First, I needed to understand the typical correlation environment for our robust5 yen cross pairs. I found that the average pair correlation had a median of 0.63, ranging from 0.42 to 0.80. As expected, yen crosses tend to be quite highly correlated, meaning they often move together. One of the most interesting initial findings was about how this new correlation-based leverage adjustment interacted with our existing stock market filter (which uses the US500 index to gauge overall market risk). I analyzed the relationship between the “correlation leverage” and the “stock leverage” and found that their interaction was essentially +0.00. In simpler terms, they operated on completely different axes; they were non-redundant. This was exciting because it meant our new correlation overlay wasn’t just doing the same job as an existing component. For context, a previous study (Research 98, which explored “breadth” filters) did find redundancy with the stock filter, meaning it was essentially duplicating efforts.
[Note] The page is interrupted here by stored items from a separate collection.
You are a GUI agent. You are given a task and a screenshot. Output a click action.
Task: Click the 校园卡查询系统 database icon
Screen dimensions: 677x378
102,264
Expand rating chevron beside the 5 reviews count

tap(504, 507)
So, for this experiment, having a truly separate mechanism felt like a promising start!

What happened?

Unfortunately, despite the promising initial diagnosis, the results were not what we hoped for. Across the entire testing period, the system’s drawdown actually worsened, going from -6.1% to -7.4%. This is a significant step in the wrong direction! Consequently, our return/drawdown (r/DD) ratio, which measures how much profit you get per unit of drawdown (higher is better), also declined from 0.29 to 0.24. And to add insult to injury, the monthly profit remained largely unchanged. I also broke down the results into sub-periods. The correlation adjustment only showed a positive impact on drawdown in 2 out of 4 windows. In fact, for the periods 2018-2021 and 2021-2024, the drawdown actually got worse. Even the Profit Factor (PF), which is Gross Profit divided by Gross Loss (and should be >1 for a profitable system), only saw a slight improvement from 3.65 to 3.23 – a minimal change that doesn’t outweigh the increased DD.

What I learned

Here’s the crucial insight into why our clever idea stumbled: Correlation, by itself, doesn’t distinguish direction. Think about it this way: when all the yen cross pairs are rising together, their correlation is high. For a trend-following system like ours, this is often a fantastic opportunity – a strong, synchronized move that we want to ride! However, our “high correlation -> reduce leverage” rule would kick in and cut back our exposure during these favorable, simultaneous upward movements. In other words, reducing leverage based only on the magnitude of correlation ends up penalizing both the “bad” simultaneous downward moves and the “good” simultaneous upward moves. The result? Drawdown doesn’t necessarily decrease, and our overall returns get chipped away. What truly causes drawdowns isn’t just “the magnitude of correlation,” but specifically “simultaneous adverse movements downwards.” And here’s the kicker: this “downward risk-off” scenario is already captured and managed by our existing stock market filter (US500). That filter is designed to identify periods of general market risk aversion, which often correlates with currency pairs moving unfavorably. It understands direction. So, while our correlation magnitude adjustment was indeed operating on a “separate axis” from the stock filter (as we found with the +0.00 interaction), it ultimately proved to be unhelpful. It was a separate axis, but an unproductive one. The big takeaway from this experiment, much like with our previous breadth study (Research 98), is that our existing stock market filter is already doing a superb job because it understands direction. Simply using the magnitude of correlation isn’t effective for reducing drawdown; what’s useful is a direction-aware signal (like identifying “risk-off” periods), and that’s already built into our system. Therefore, no changes will be made to version 1.4.1 of our system based on this research. While the experiment didn’t yield the desired results, it provided valuable confirmation that our current approach to managing risk, especially with the stock market filter, is robust and effective. Every “failed” experiment is just another step in learning and refining our trading strategies!